→ REQUIRED TASKS:
A. Translate this sentence from the article on the state budget talks into Spanish: "Sununu calls that a tax increase, and promises a veto."
B. In the article on the state budget talks, what rate is the BPT scheduled to go down to on Jan. 1, 2021?
C. Update the part of the article on the state budget talks that opens with the words "Sununu calls that" and closes with "send to Sununu.", replacing "conferees" with "negotiators".

→ SOURCE PASSAGE:
'''

CONCORD — If their goal is to develop a budget that Gov. Chris Sununu can sign, House-Senate budget writers did not get off to a good start on Monday, agreeing to revocation of business tax cuts previously approved for 2019 and 2021.
Sununu calls that a tax increase, and promises a veto.
According to existing law, the Business Profits Tax (BPT) went from 7.9% to 7.7% on Jan. 1, 2019, while the Business Enterprise Tax (BET) — essentially a payroll tax — went from 0.675% to 0.6%.
On Jan. 1, 2021, the BPT is scheduled to go down to 7.5% and the BET to 0.5% — cuts that will now not take place if Democrats in the state Legislature have their way.
That was one of several matters settled as House and Senate conferees met in the first of three sessions to merge their dueling versions of the state budget into a single revenue and spending plan for the next two years that they can send to Sununu.
On their first day of negotiations, they also agreed on revenue projections for fiscal years 2020 and 2021, approved all the budget items upon which there was immediate agreement, and identified the contentious issues that will have to be resolved on Tuesday and Wednesday.

'''

(Source records)
'''

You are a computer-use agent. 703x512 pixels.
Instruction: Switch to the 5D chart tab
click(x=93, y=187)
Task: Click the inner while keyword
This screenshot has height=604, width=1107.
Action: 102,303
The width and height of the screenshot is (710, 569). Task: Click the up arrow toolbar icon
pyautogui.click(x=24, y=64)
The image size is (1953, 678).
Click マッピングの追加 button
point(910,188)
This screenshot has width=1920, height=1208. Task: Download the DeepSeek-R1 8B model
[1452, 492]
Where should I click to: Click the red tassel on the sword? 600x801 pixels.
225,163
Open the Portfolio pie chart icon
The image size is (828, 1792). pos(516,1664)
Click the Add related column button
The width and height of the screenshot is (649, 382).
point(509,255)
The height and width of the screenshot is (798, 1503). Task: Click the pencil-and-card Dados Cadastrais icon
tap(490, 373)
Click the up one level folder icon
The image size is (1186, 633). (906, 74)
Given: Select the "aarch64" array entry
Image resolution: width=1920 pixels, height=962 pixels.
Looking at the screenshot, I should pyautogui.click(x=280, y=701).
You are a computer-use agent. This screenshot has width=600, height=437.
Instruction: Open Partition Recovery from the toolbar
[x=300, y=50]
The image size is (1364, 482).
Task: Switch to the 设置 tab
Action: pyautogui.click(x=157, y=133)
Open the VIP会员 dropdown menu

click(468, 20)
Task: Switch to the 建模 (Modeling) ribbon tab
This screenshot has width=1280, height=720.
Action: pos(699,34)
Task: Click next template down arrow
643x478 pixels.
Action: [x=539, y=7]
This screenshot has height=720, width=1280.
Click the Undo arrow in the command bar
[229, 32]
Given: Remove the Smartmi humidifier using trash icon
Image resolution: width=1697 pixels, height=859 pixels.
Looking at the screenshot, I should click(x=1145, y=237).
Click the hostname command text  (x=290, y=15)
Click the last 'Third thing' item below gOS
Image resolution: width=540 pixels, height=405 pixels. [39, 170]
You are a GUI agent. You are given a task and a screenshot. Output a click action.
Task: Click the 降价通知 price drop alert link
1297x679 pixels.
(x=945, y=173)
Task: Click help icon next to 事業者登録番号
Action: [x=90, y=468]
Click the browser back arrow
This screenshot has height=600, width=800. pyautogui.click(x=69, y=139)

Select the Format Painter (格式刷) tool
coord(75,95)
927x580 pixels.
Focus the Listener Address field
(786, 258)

'''

→ ANSWERS TO THE EXERCISE:
A. Sununu lo califica de aumento de impuestos y promete un veto.

B. 7.5%

C.
Sununu calls that a tax increase, and promises a veto.
According to existing law, the Business Profits Tax (BPT) went from 7.9% to 7.7% on Jan. 1, 2019, while the Business Enterprise Tax (BET) — essentially a payroll tax — went from 0.675% to 0.6%.
On Jan. 1, 2021, the BPT is scheduled to go down to 7.5% and the BET to 0.5% — cuts that will now not take place if Democrats in the state Legislature have their way.
That was one of several matters settled as House and Senate negotiators met in the first of three sessions to merge their dueling versions of the state budget into a single revenue and spending plan for the next two years that they can send to Sununu.